**TEXTAUSZUG**

..............................

Enthöfer: In einem Buch „Annette, ein Heldinnenepos“ von Anne Weber las ich zu Beginn den Satz: „Sie glaubte nie an Gott, aber er an sie.“ Dieses Zitat macht meine Haltung deutlich, die ich anderen Menschen gegenüber habe. Ich weiß nicht, ob der Mensch mir gegenüber an Gott glaubt und wenn ja, wie. Aber ich weiß, Gott glaubt an jeden Menschen. Daher habe ich kein Recht zu beurteilen, wie andere Menschen leben, lieben oder glauben. Mission bedeutet für mich immer ein ehrlicher Austausch auf Augenhöhe. Ich erzähle gerne von meinem Glauben an Gott, was mir Kraft und Mut und Hoffnung gibt, aber auch von meinen Fragen und Zweifeln. Genauso interessiere ich mich für die Sichtweise meines Gegenübers, die mich ermutigt, bestärkt, segnet oder infrage stellt.

Warum braucht es gerade in diesen Zeiten so ein Format wie die Missionale?

Nötzel: Nach zwei Jahren Pandemie brauchen wir es alle, wieder zusammenzukommen, uns miteinander zu erleben, Gemeinschaft zu erfahren. In den Gemeinden ist über die zwei Jahre vieles zerbrochen, da tut es gut, bei Großveranstaltungen wie Missionale zu erleben: wir sind gemeinsam mit vielen unterwegs. Es braucht gerade jetzt diese Mut machenden Impulse des Aufbruchs, des Miteinanders und des gemeinsamen kritischen Nachdenkens: was geht noch in Gemeinde, was geht nicht mehr – wo müssen wir uns in Neuland hinein aufmachen.

..............................

Gespeicherte Dateneinträge:
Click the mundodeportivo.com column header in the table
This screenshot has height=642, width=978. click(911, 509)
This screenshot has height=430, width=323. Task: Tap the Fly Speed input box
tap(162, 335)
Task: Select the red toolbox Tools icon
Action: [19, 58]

..............................

**ARBEITSAUFTRAG A**
Geben Sie aus dem Interview zur Missionale den Abschnitt wortgetreu wieder, der mit „Nötzel: Nach zwei“ beginnt und bis einschließlich „Neuland hinein aufmachen.“ reicht.
**ARBEITSAUFTRAG B**
Nennen Sie alle Wirkungen, die laut Enthöfer im Interview zur Missionale von der Sichtweise des Gegenübers ausgehen können.
**ARBEITSAUFTRAG C**
Führen Sie das Interview zur Missionale im Anschluss an seinen letzten Satz fort.
Die gespeicherten Einträge werden hier nicht benötigt.

**SCHRIFTLICHE ANTWORT A**
Nötzel: Nach zwei Jahren Pandemie brauchen wir es alle, wieder zusammenzukommen, uns miteinander zu erleben, Gemeinschaft zu erfahren. In den Gemeinden ist über die zwei Jahre vieles zerbrochen, da tut es gut, bei Großveranstaltungen wie Missionale zu erleben: wir sind gemeinsam mit vielen unterwegs. Es braucht gerade jetzt diese Mut machenden Impulse des Aufbruchs, des Miteinanders und des gemeinsamen kritischen Nachdenkens: was geht noch in Gemeinde, was geht nicht mehr – wo müssen wir uns in Neuland hinein aufmachen.

**SCHRIFTLICHE ANTWORT B**
ermutigen, bestärken, segnen, infrage stellen

**SCHRIFTLICHE ANTWORT C**
Was ist – außer dem Format – neu bei der Missionale 2022?

Enthöfer: Ich freue mich sehr, dass die Missionale deutlich ökumenischer, interkultureller und interreligiöser ausgerichtet ist. Die Evangelische Kirche im Rheinland hat die Federführung übernommen, aber wenn wir auf der Missionale von Kirche sprechen, meinen wir Kirche Jesu Christi, in der wir uns mit evangelischen und katholischen, landeskirchlichen und freien Gemeinden und Gemeinschaften, Werken und Verbänden versammeln. Die Missionale ist deutlich kleinformatiger konzipiert. Wir hoffen, dass dadurch ein intensiverer und individuellerer Austausch möglich ist. In vielen Angeboten atmet deutlich Pioniergeist, der hoffentlich auch mitgenommen und weitergetragen wird.

Worauf freuen Sie sich besonders? Und zu welchen Programmpunkten möchten Sie besonders einladen? 

Nötzel: Ich freue mich besonders auf die Begegnung mit vielen Menschen, auf schöne Musik und andächtige Augenblicke, auf irritierende Impulse, die mir Anstöße in eine neue Richtung geben können. Hochinteressant finde ich das interreligiöse Gespräch unter jungen Menschen „Was mir mein Glaube bedeutet“. Je eine muslimische, jüdische, evangelische und katholische Jugendreferentin führen im Antonitersaal ein Gespräch miteinander, wie sie glauben, was sie spirituell anspricht und wie sie sich mit ihrem Glauben in unserer Gesellschaft erleben. Kreative Inspiration erhoffe ich mir von dem Forum „Kirche mitten in der digitalisierten Welt“ im Isabellensaaal des Gürzenich. Geistliche Vertiefung suche ich in der Trinitatiskirche, wo sich zwei Foren dem Christsein mittendrin in einer zerbrechlichen Welt stellen. Und gespannt sein darf man auf das persönliche theologische Leitprogramm unseres Präses Thorsten Latzel, der sich im Großen Saal des Gürzenich der Frage stellt „Warum ich evangelisch bin!“.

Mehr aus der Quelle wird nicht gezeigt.